- Born: Margaret Elizabeth Nagel March 22, 1950 Leader, Saskatchewan
- Died: May 18, 2012 (aged 62) Saskatoon, Saskatchewan
- Education: University of Saskatchewan
- Known for: painter
- Awards: Canada 125 Medal

= Margaret Elizabeth Vanderhaeghe =

Canadian artist

Margaret Elizabeth Vanderhaeghe (March 22, 1950 – May 18, 2012) was a Canadian artist. Her ancestors were Volksdeutsche, and much of her work was influenced by this community. She was known for her paintings, which often include themes of identity, memory and gender. She was married to Canadian writer Guy Vanderhaeghe on September 2, 1972.

==Career==
Vanderhaeghe was born in Leader, Saskatchewan and received a Bachelor of Arts with a major in Art (1971) and a Bachelor of Arts (1972) from the University of Saskatchewan.
She was a painting instructor at the Cypress Hills Community College in Swift Current, Saskatchewan in 1979. In 1992, she received the Canada 125 Medal for her contributions to the artistic community in Saskatchewan. In 2003, a documentary on her work was included in The Artist’s Life series and aired on Bravo.

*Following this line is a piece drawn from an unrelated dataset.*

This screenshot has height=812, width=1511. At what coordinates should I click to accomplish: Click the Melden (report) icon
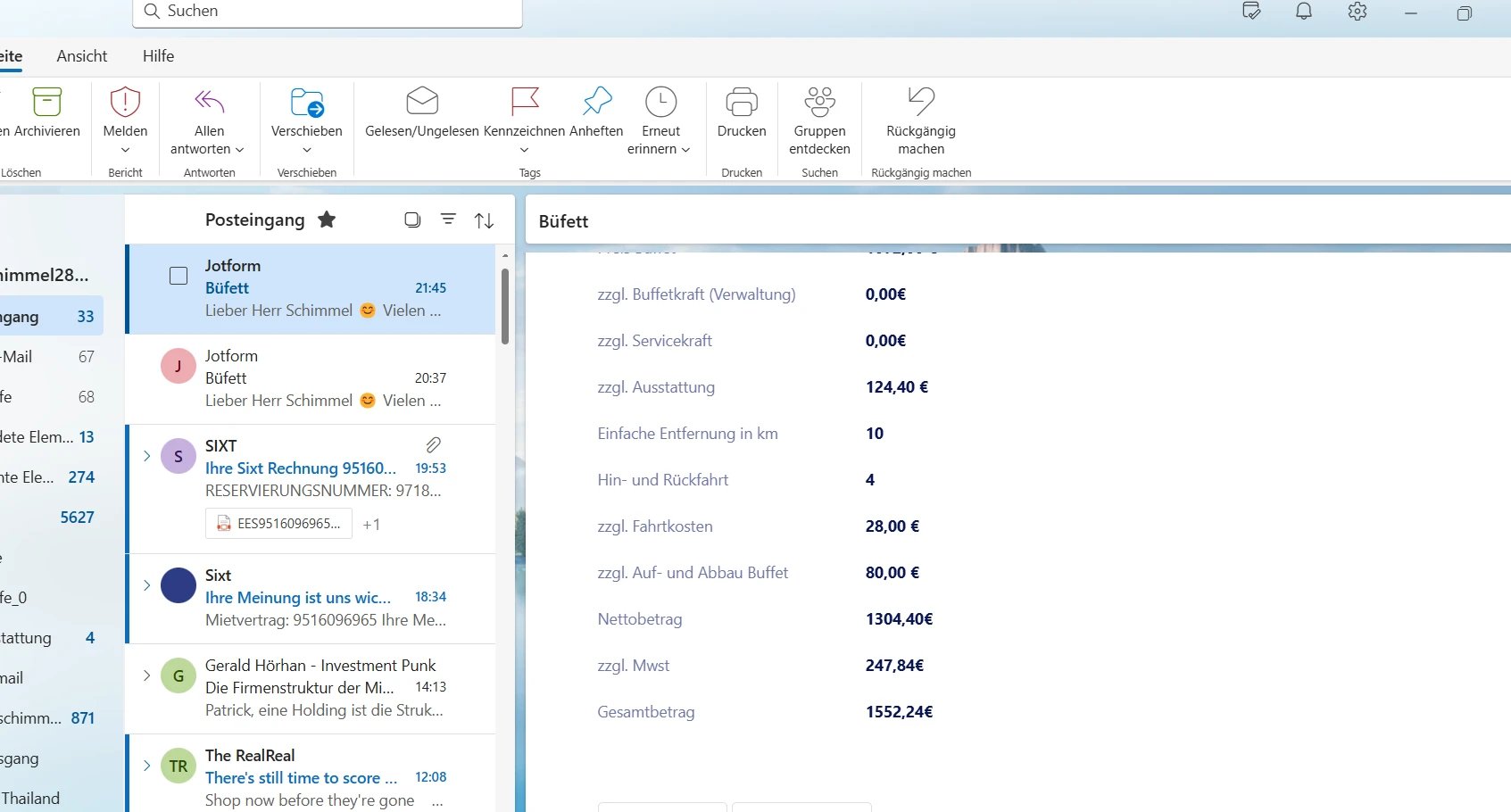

Vanderhaeghe's work is represented in several collections, including the MacKenzie Art Gallery (Regina), the Saskatchewan Arts Board, the Mendel Art Gallery (Saskatoon), the City of Ottawa Corporate Collection, the University of Lethbridge Art Gallery, the University of Saskatchewan (Saskatoon), and Grant MacEwan College (Edmonton).

==Solo exhibitions==
Selected solo exhibitions:
- 1984 – Recent Works. Assiniboia Gallery, Regina, Saskatchewan.
- 1988 – At Home in Our Own Skins. AKA Gallery, Saskatoon, Saskatchewan.

== Sources ==
- Margaret Elizabeth Vanderhaeghe Obituary. Saskatoon StarPhoenix. Retrieved 2016-03-05.
- Robertson, Sheila. (29 October 1983). "Priest Elevates Role of Polish." Star Phoenix. (Saskatoon).
- Robertson, Sheila. (24 September 1988). "Nine Artists Reveal How They've Grown." Star Phoenix (Saskatoon).
- Robertson, Sheila. (3 December 1988). "Paintings Reveal Dark Memories." Star Phoenix. (Saskatoon).